After Monday morning telephone conversations with Tigers president/general manager Dave Dombrowski and manager Jim Leyland, Inge is on track to report to Spring Training with catchers on Feb. 14 and work with Leyland on how to utilize him to help the team.
That doesn't mean the Tigers have erased any interest in trading their former starting third baseman. Though Dombrowski said Monday that no trade is imminent, Dombrowski holds out the possibility they still could find a deal that sends Inge somewhere he can start. He characterized Monday's conversation as preparing for the scenario that Inge isn't traded and discussing how he can best help the team.
"He doesn't know what's going to happen at this point," Inge said of Dombrowski, "but we need to take the mindset that I will be going to Spring Training with Detroit. With that being said, I probably will be playing a utility role in Spring Training."
It doesn't mean he's happy with the idea, but he's willing to do it to help the team.
"I'm not happy with it. I'm not happy at all," Inge admitted. "But my hands are tied. There's not much else I can do. And at the same time, I'm not going to be a cancer. I want to play baseball. I love playing the game of baseball."
The comments are the first Inge has made about his situation since the Tigers traded for Miguel Cabrera and Dontrelle Willis last month and announced that Cabrera would be their starting third baseman.
Until now, Inge kept silent with the media because he didn't want to let his emotions get the better of him and make him say something he didn't mean. As he talked Monday, he was calm and collected about the situation.
He described his conversation with Dombrowski as a "very adult, man-to-man conversation between the two of us."
In a perfect world, Inge said, he'd like to be the Tigers' starting third baseman, but he knows that's not going to happen. If not third base, he'd like to play every day with the Tigers at another position. Short of that, he would like to play with another team that has an opening at third base.

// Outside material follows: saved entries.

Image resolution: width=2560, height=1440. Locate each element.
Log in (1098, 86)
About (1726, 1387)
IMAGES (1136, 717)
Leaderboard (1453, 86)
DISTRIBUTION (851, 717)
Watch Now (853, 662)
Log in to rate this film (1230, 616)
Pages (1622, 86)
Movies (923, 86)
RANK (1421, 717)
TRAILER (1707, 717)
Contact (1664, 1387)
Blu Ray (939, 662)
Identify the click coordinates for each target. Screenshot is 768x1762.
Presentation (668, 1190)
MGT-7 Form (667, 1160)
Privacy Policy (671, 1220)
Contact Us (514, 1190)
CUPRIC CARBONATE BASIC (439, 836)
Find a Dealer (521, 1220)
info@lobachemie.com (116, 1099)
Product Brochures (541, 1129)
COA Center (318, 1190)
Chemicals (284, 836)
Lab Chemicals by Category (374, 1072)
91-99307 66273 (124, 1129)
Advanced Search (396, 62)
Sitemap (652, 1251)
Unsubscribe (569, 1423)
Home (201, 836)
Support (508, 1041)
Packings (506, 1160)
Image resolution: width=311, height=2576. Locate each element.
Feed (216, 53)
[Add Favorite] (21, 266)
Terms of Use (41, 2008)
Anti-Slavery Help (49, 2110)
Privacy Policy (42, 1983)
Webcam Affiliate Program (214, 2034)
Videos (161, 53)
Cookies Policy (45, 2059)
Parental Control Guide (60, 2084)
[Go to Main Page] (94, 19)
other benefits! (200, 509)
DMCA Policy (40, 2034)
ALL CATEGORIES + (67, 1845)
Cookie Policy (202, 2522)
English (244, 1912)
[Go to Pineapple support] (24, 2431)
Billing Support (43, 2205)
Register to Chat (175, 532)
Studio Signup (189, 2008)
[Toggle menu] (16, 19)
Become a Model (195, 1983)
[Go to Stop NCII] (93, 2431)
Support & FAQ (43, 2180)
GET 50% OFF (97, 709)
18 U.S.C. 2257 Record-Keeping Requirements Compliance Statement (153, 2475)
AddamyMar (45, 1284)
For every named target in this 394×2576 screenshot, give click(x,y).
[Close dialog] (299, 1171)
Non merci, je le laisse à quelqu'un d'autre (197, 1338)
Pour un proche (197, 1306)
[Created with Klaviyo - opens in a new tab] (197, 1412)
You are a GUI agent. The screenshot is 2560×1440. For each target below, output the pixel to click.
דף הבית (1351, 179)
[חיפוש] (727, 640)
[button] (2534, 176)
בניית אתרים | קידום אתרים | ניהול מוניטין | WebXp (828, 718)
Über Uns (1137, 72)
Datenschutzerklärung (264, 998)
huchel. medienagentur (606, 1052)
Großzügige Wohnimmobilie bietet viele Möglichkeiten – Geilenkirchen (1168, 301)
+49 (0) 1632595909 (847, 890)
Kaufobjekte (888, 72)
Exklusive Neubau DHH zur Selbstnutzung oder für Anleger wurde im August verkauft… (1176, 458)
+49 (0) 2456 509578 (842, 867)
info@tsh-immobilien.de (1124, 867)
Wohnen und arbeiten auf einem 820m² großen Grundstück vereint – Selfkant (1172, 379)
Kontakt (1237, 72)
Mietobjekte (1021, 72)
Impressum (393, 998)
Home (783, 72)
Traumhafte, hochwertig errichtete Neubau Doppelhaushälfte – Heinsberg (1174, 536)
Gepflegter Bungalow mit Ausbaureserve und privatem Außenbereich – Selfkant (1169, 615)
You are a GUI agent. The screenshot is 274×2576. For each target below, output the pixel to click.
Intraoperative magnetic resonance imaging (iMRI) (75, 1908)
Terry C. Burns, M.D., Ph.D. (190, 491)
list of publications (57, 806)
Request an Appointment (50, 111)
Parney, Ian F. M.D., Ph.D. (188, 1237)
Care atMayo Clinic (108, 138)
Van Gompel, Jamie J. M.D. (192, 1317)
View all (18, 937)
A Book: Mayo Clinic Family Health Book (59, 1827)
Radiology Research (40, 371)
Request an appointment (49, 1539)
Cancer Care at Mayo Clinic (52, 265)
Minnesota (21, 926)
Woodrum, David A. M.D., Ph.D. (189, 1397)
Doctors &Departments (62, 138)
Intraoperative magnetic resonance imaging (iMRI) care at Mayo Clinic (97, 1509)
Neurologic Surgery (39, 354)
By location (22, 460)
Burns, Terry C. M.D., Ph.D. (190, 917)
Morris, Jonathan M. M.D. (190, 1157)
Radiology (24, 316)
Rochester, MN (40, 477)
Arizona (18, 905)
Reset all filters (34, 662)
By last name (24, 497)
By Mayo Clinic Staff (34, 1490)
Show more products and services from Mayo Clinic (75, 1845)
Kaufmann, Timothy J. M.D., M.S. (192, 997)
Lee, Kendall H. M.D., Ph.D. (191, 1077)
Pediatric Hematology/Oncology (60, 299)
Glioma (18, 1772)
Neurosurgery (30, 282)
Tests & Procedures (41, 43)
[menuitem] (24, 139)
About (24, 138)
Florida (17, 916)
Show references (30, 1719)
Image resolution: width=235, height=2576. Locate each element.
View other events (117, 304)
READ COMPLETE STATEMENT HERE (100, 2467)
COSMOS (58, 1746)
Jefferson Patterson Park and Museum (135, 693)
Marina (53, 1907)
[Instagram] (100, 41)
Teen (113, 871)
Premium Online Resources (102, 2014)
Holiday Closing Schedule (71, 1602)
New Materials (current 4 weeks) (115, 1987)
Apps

If that doesn't happen -- and right now it doesn't look like it will -- he said, "I'll take the medicine, take the utility role for a year, then hopefully a starting job would open up for me somewhere in Detroit."
With several players under long-term contracts, however, the Tigers are seemingly set at most positions for 2009. That's where the idea of Inge catching could become intriguing. The Tigers' current starting catcher, Ivan Rodriguez, is under contract through this coming season. It's at least feasible Inge could end up succeeding the player who replaced him behind the plate four years ago.
That, however, is far down the road. Dombrowski, for his part, said he's thinking about this year's team, not next year. He added that how Inge is used is up to Leyland.
For now, Inge said, "I'll bring my catcher's equipment [to camp]. I'll make the best of it and I'll have fun with it."
That said, he feels he can be good at it, including becoming an above-average catcher again once he gets used to the position again. Inge hasn't caught in a game since the Tigers acquired Vance Wilson in 2005, and he previously has said he has no interest in moving back behind the plate. Once he gets the mindset back, however, he feels he'll have the skills back.
"I don't have a doubt," Inge said. "I think I am good at it. I think I can do it at the big league level and be way above average."
As for those who suggested Inge should simply accept whatever role he gets and take the money -- he has three years and $19.1 million remaining on the four-year contract he signed last winter -- Inge said that's not the point.
"I love playing the game of baseball," he said. "There's nothing more in my life other than my kids and my family that I love more. I don't care how much money you pay me. I want to play."
Jason Beck is a reporter for MLB.com. This story was not subject to the approval of Major League Baseball or its clubs.